How the Feast Is Marked
In Italy, Monte Sant'Angelo holds pilgrimages and processions through the cave-sanctuary. Many parishes pray the Chaplet of Saint Michael in addition to the Leo XIII prayer that day.
In Poland, św. Michał Archanioł is widely venerated; many parishes and chapels are dedicated to him, and the Sanktuarium św. Michała Archanioła in Krzemna near Kraków is the largest Polish shrine to him. The Leo XIII prayer is prayed after every Mass in many parishes throughout the year, particularly in the diocese of Kraków following the lead of John Paul II.
In France, Mont-Saint-Michel celebrates with Mass at the abbey and pilgrimages along the medieval routes leading to it. In Normandy and Brittany, parishes hold foire de Saint-Michel (Saint Michael fairs) — once important agricultural markets, now folk festivals.
In Spain, San Miguel Arcángel is celebrated widely; in many regions September 29 is a regional or municipal patronal feast.
In Brazil, São Miguel Arcanjo has parishes named for him in every state; many police chaplaincies hold special votive Mass on the feast.
In Germany and Austria, Michaeli (Michaelmas) traditions remain in agricultural and folk life: Michaelimarkt (Michaelmas markets), Michaelisbraten (goose), and special Mass with the choir of angels in the Eucharistic Prayer.
How to Mark the Feast
A simple shape for Tuesday, 29 September 2026:
Morning. Pray the Leo XIII Prayer to Saint Michael, slowly, out loud. Memorize it that day if you don't already know it.
Sometime in the day. Pray the (condensed) Chaplet of Saint Michael, or just one decade of it. Read Revelation 12:7–12 — Michael and the dragon.
At Mass. Many parishes celebrate the feast as scheduled in their daily Mass; some add an evening solemn Mass. The day's readings include Daniel 7 and Revelation 12 — listen for them.
For police, paramedics, soldiers, ER nurses, firefighters in your life: pray the Leo XIII prayer for them by name. Saint Michael is their patron.
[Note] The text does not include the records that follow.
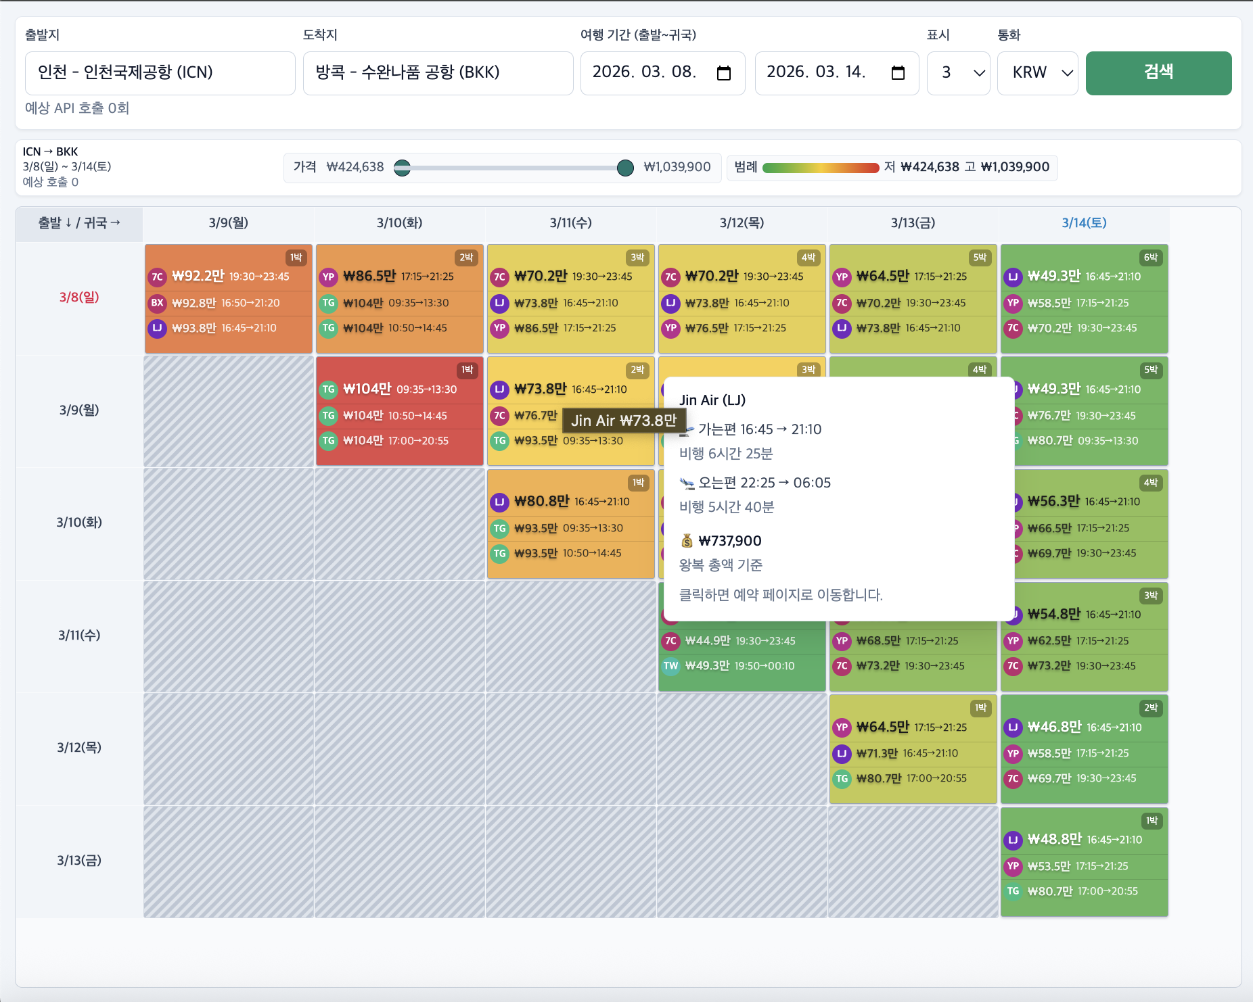Viewport: 1253px width, 1002px height.
Task: Open the return date calendar picker icon
Action: [898, 73]
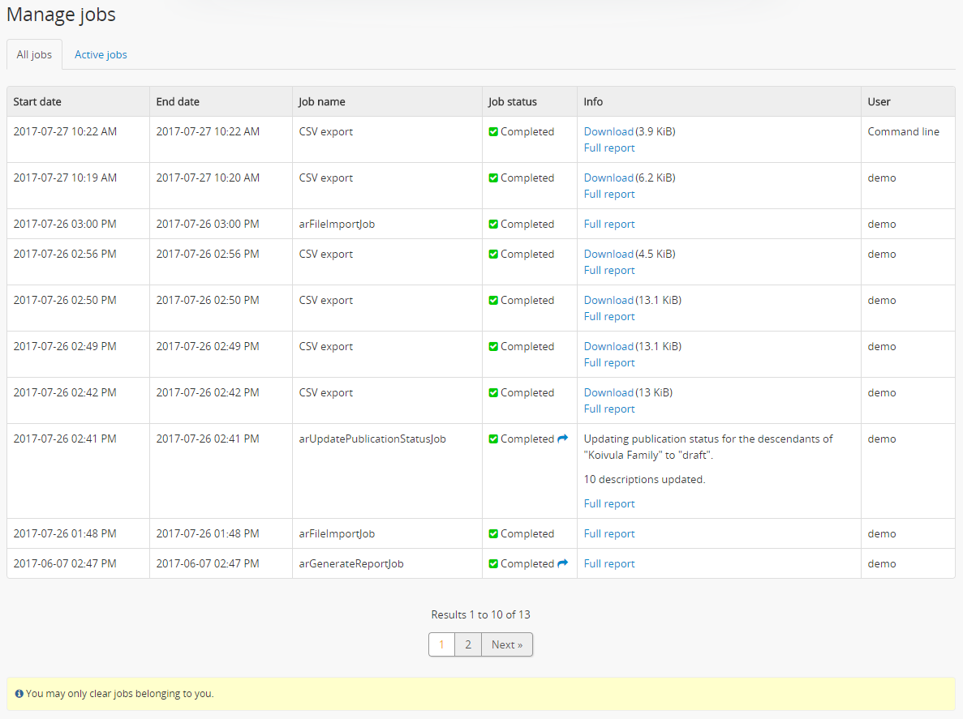Image resolution: width=963 pixels, height=719 pixels.
Task: Click the Next » pagination button
Action: pos(507,644)
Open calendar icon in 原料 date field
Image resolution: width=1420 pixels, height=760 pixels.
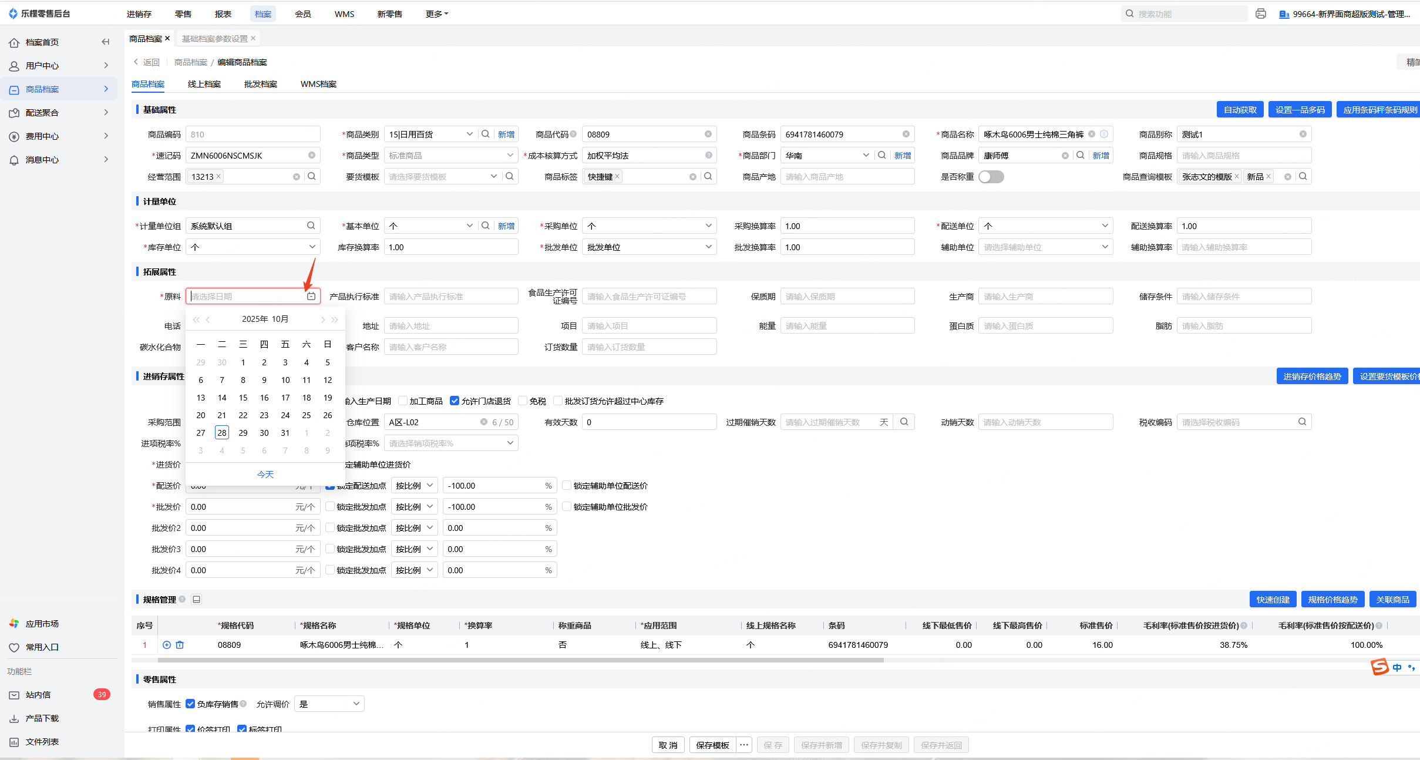click(x=311, y=297)
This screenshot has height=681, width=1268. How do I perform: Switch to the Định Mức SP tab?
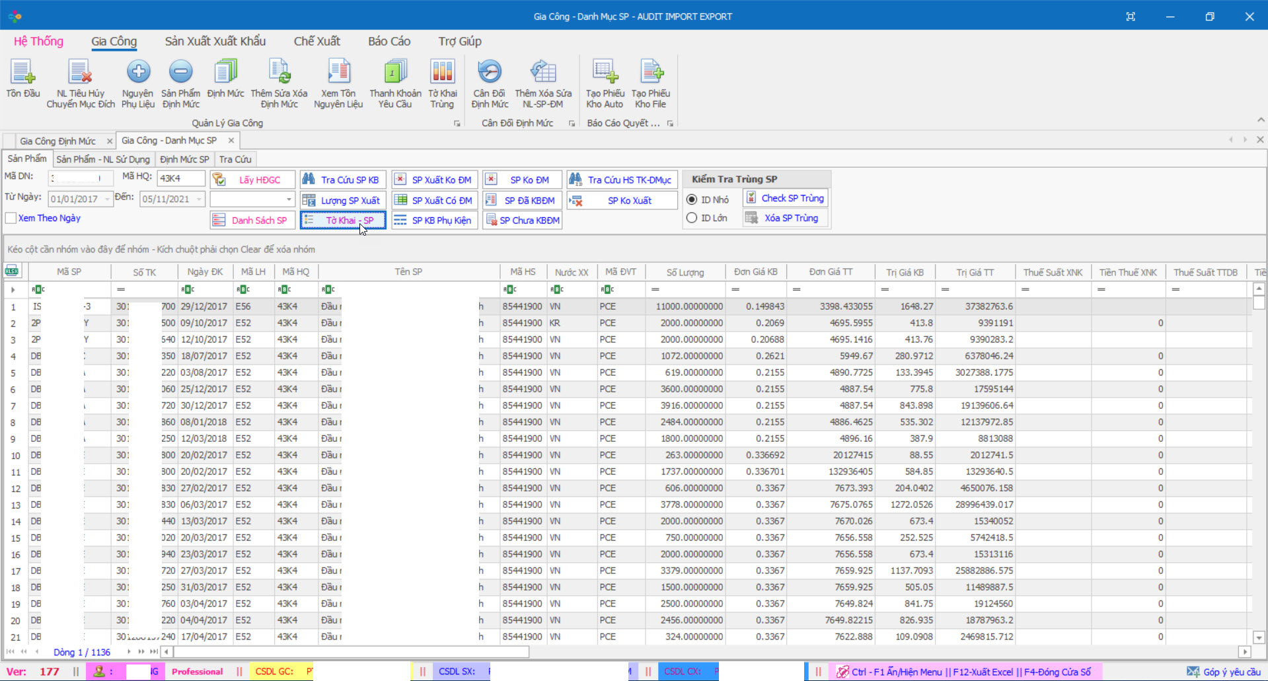click(x=184, y=160)
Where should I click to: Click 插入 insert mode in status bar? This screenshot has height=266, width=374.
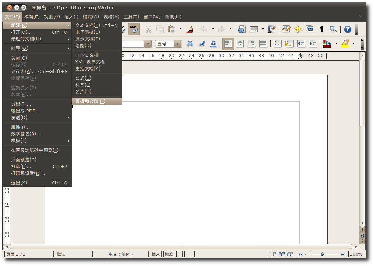click(156, 254)
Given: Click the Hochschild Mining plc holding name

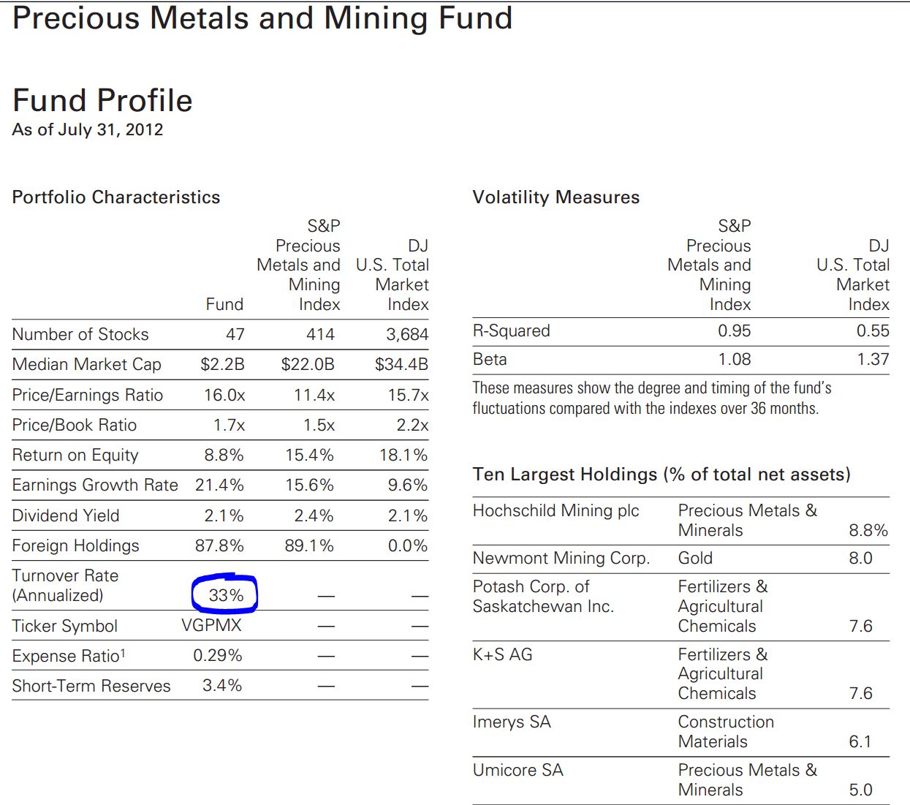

Before bed. Pray it once more, this time for protection over the night ahead.
Where This Fits at Haven
The Leo XIII prayer is short enough to add to any daily prayer rhythm. If your current rhythm is just Haven's daily verse in the morning, the Saint Michael prayer pairs naturally with it as a closing protective petition.
For days when the weather is darker than the weather of ordinary anxiety, the bible verses for anxiety and bible verses for hope collections remain to hand. The Chaplet of Divine Mercy guide is another short repeating prayer for protection — Faustina, like Leo XIII, was given hers in response to spiritual battle.
A Final Word
The Catholic Church has never been shy about the reality of evil and the reality of protection. Saint Michael the Archangel stands as the personal name for that protection — given to the Church through Scripture, deepened by centuries of pilgrimage and prayer, formalized by Leo XIII into the simplest of all Catholic intercessions.
Forty-five seconds. Once a day. Or after each Mass. Or the night someone you love is at risk.
Saint Michael the Archangel, defend us in battle.
Holy archangels Michael, Gabriel, and Raphael, pray for us.